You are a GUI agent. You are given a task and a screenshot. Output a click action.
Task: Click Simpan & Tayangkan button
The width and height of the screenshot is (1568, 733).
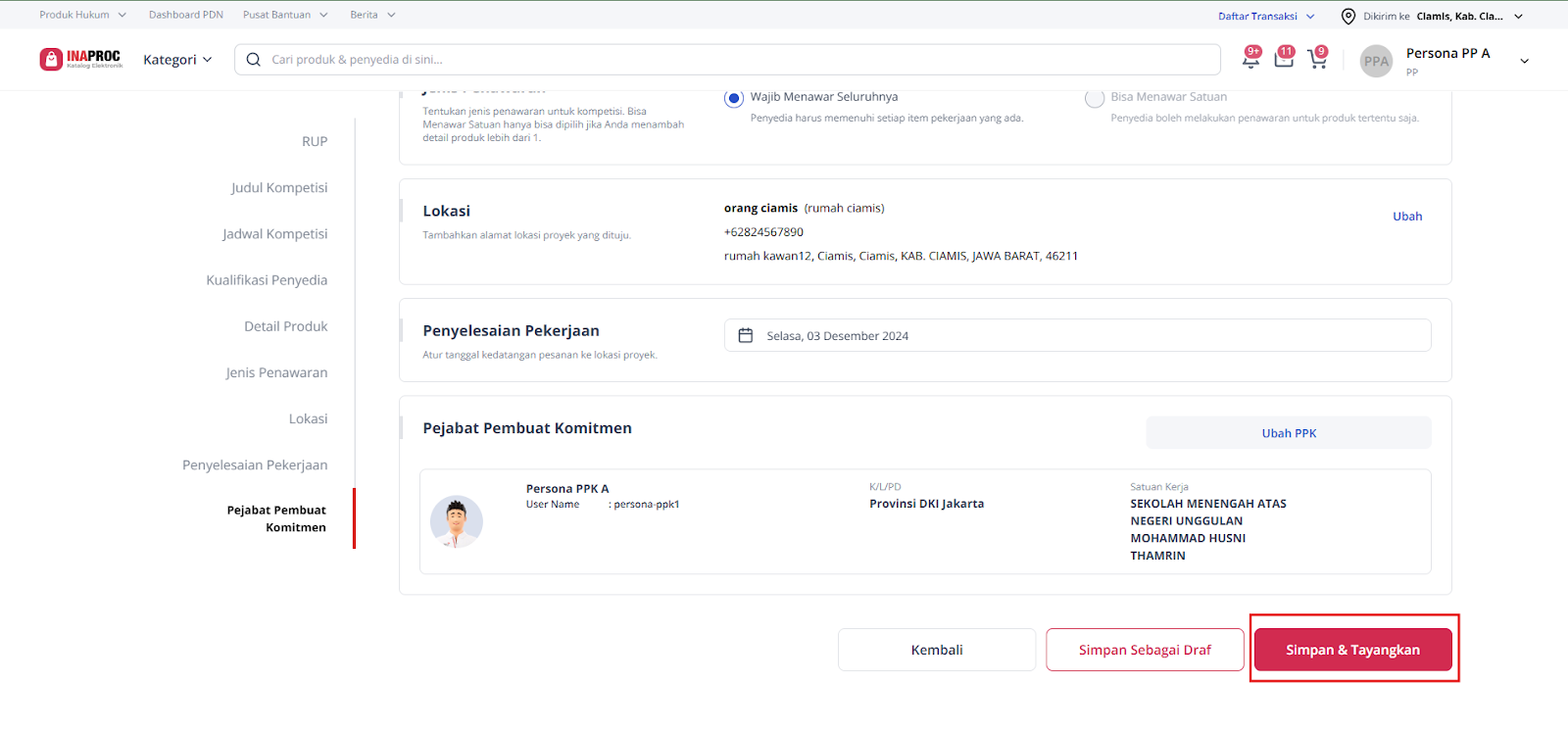[x=1352, y=650]
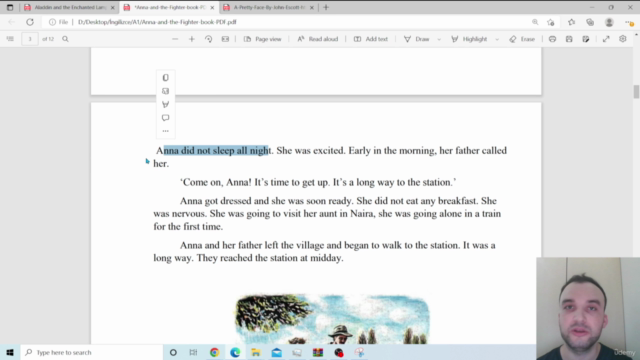The image size is (640, 360).
Task: Switch to the A-Pretty-Face tab
Action: coord(269,7)
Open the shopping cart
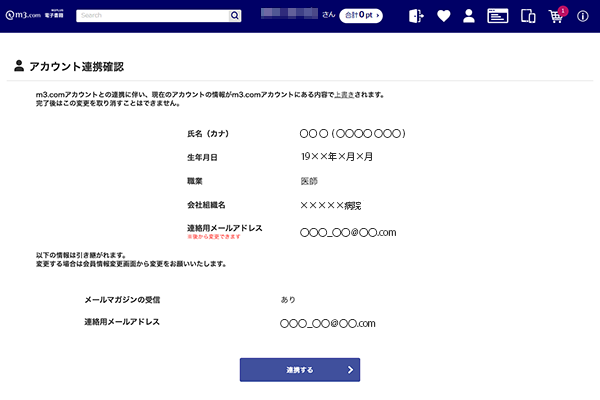The image size is (600, 400). click(555, 17)
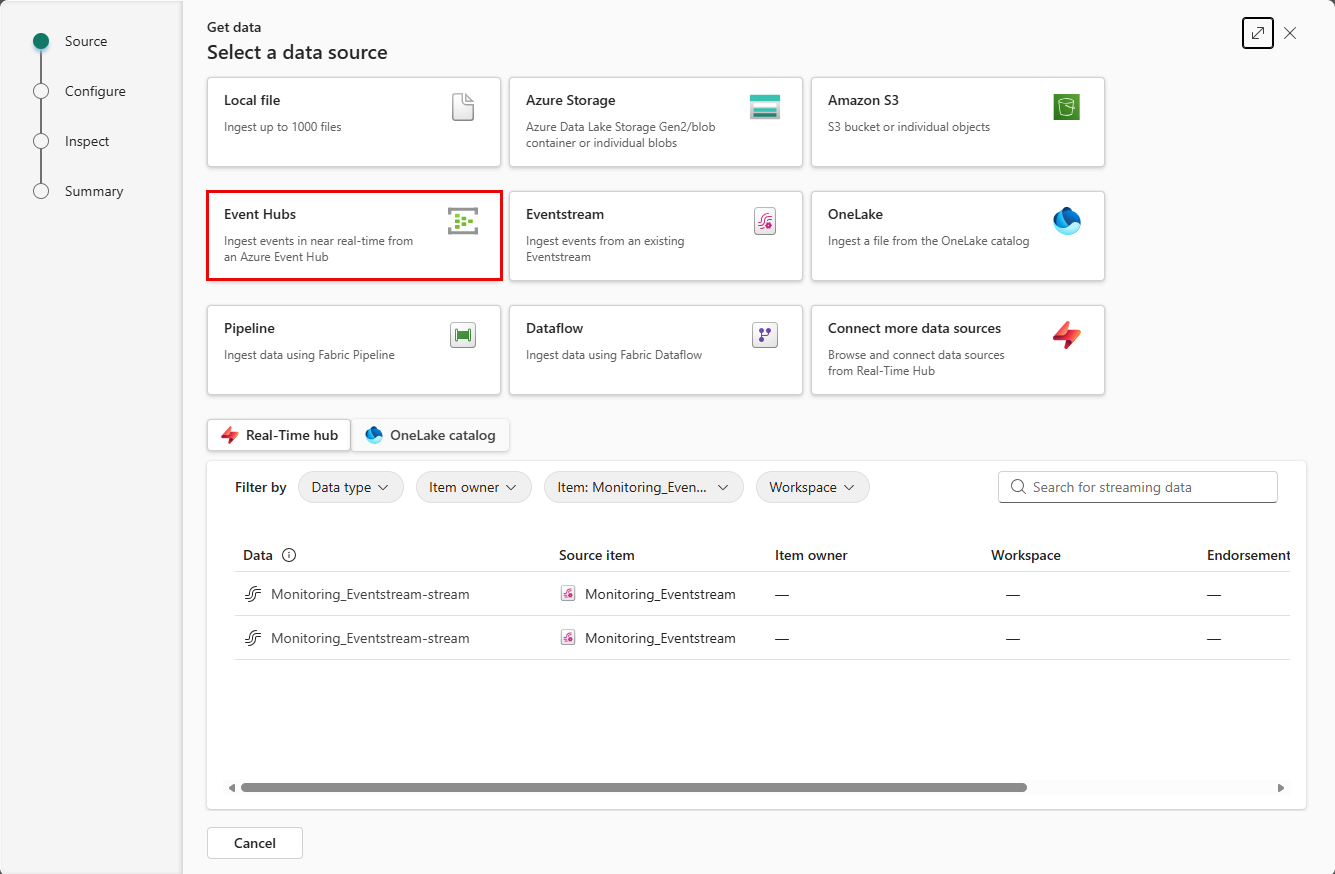Select the Source step indicator
This screenshot has width=1335, height=874.
click(41, 41)
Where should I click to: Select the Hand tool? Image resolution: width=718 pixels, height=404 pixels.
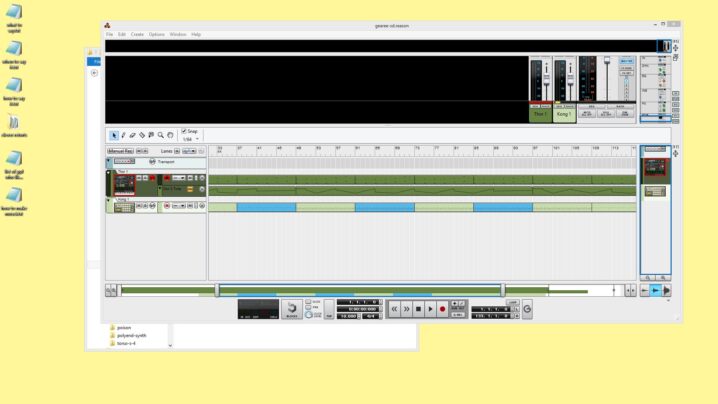point(170,135)
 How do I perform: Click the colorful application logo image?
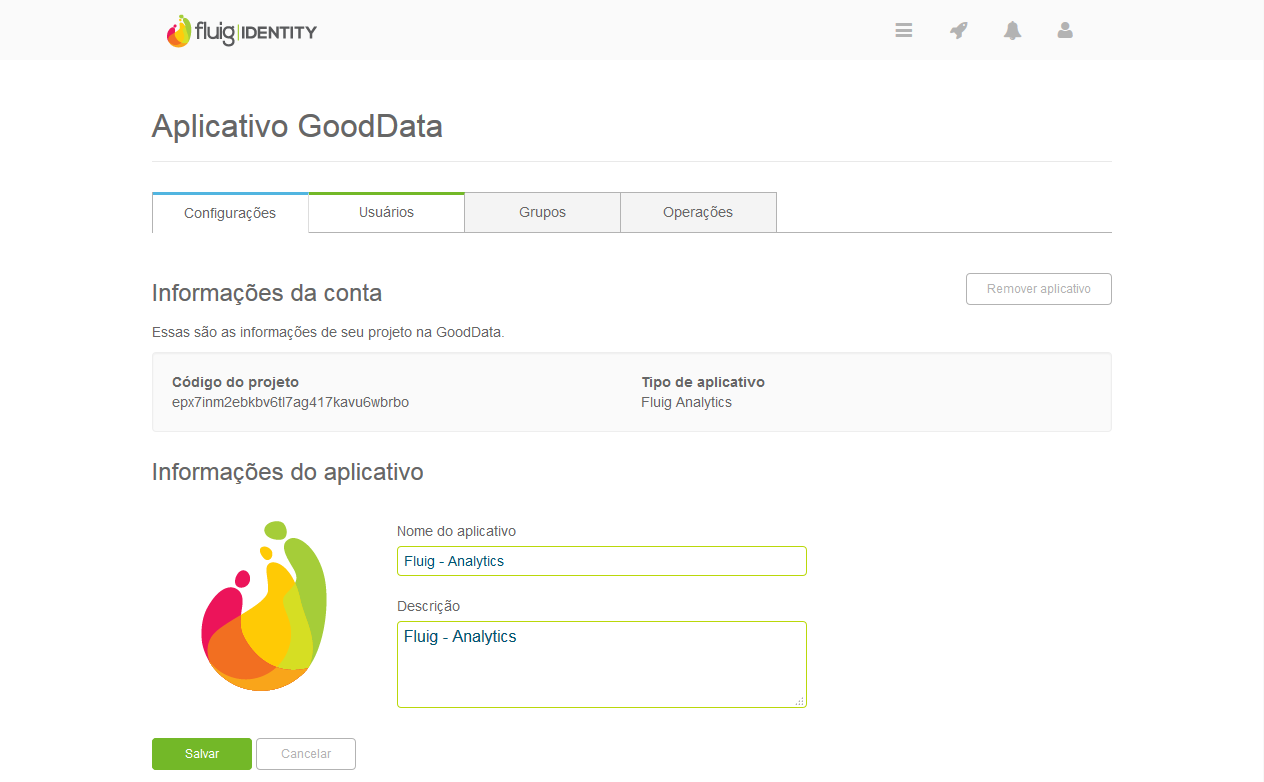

# WORK ORDER:
Leave out the pictures and repeat everything else in the records exactly.

# EXERCISE RESULT:
You are a GUI agent. You are given a task and a screenshot. Output a click action.
Task: Click Simpan & Tayangkan button
The width and height of the screenshot is (1568, 733).
[x=1352, y=650]
The image size is (640, 360).
Task: Switch to the A-Pretty-Face tab
Action: coord(269,7)
Open the shopping cart
The image size is (600, 400). click(555, 17)
Select the Source step indicator
This screenshot has width=1335, height=874.
click(41, 41)
Where should I click to: Select the Hand tool? Image resolution: width=718 pixels, height=404 pixels.
point(170,135)
 How do I perform: Click the colorful application logo image?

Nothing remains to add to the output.